At that point, Ted said scathingly, “I thought you’re an anarcho-capitalist, Sarah. Isn’t your newfound support of member countries’ laws a bit inconsistent?”
I replied that yes, I am at heart7 an anarcho-capitalist, and no, it is not inconsistent—and neither is it newfound.
“What I’m saying, Ted, is that there’s something even worse than being ruled by our government, and that’s being ruled by the EU acting as a government. Because for all its faults, at least our political system is—or was, anyway—capable of creating new knowledge and liberalising and repealing laws, and unless it’s sabotaged by the EU, Britain will gradually progress towards liberty.”
Ted’s next question nearly made me choke on my coffee:
“What makes you think the European Union can’t create knowledge and progress towards liberty?” he asked.

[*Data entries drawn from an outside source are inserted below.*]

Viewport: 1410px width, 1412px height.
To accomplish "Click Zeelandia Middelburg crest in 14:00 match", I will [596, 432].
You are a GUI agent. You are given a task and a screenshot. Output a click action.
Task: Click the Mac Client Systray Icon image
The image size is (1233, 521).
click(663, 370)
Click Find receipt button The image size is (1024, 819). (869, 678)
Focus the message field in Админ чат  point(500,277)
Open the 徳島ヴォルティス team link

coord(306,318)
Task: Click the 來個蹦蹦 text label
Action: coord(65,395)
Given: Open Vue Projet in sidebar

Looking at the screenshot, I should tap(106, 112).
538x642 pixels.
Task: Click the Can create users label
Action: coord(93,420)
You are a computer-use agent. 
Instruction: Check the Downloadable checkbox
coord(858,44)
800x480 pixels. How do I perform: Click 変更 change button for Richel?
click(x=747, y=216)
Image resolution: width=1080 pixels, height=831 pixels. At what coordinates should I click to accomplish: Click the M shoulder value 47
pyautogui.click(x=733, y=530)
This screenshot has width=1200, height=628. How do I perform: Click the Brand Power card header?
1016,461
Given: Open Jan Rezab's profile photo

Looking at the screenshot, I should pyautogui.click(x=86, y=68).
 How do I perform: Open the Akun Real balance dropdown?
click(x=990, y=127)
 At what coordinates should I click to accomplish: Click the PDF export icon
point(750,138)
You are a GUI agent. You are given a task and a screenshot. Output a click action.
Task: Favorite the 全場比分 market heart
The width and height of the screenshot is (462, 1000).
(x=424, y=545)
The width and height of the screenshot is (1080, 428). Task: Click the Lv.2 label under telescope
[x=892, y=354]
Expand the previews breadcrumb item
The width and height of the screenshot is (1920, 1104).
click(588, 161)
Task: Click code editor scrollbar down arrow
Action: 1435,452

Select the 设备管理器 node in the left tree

I struggled silently to assimilate the phrases “European Union” and “create knowledge”, as used within the same sentence.
“Ah…” I replied, eventually: “Because the way the European Union is being constructed, and the whole mode in which it is being constructed, is that it’s trying to entrench a fixed pattern of interaction between people for ever.”
I started to give an example, saying that the sort of thing the EU does is to demand a standardisation of laws relating to the workplace, but Ted interrupted rather crossly:
“What’s wrong with that?!”
Then, before I could draw breath to reply, Ted explained—in a way that suggested that he considered this so self-evidently true that even his less-than-entirely-bright girlfriend could understand—“That’s so that no one country can get an unfair advantage over the others by reducing the safety standards of their employees or whatever.”
But of course, even if that were a good end, the EU methods of doing it are entirely governmental, so they have the tendency to have the exact opposite effect. Ted wanted to know why.
I was beginning to feel a little weary—possibly as weary as you might feel after a ten hour marathon session of trying to explain Einstein’s theory of relativity to a medieval flat earther—or indeed, trying to explain just about anything to Ted’s girlfriend.
But I digress.
“What all such laws do,” I said, “is first of all, they narrow the possible range of legal relationships between people. There will only be one kind of employee, one kind of employer, one kind of contract between them, one kind of workplace, and so on, and the nature of those things will be determined centrally, by the EU.
And it’s not just working conditions, it’s everything: tax rates, the curvature of cucumbers—everything—whatever this system gets its hands on it wants to entrench. That’s the whole object of the exercise. That’s what’s meant by ‘unity’.”
“You’re against increased unity in Europe?” said Ted. Oh dear.
“That’s just it,” I countered, with as much forbearance as I could muster. “It’s not about increasing unity at all. It’s a union of governments, not unity among the people. Increasing unity among the people would be where two traditions compete freely and as a result, the worse tradition is replaced by the better one, or they each adopt the best features of the other, through freely-chosen actions of individuals.
For example, suppose that the idea that it’s cool to smoke is still prevalent in one country—perhaps an old Eastern bloc country—let’s call it Ruritania—but it’s not prevalent in another country, say, Britain.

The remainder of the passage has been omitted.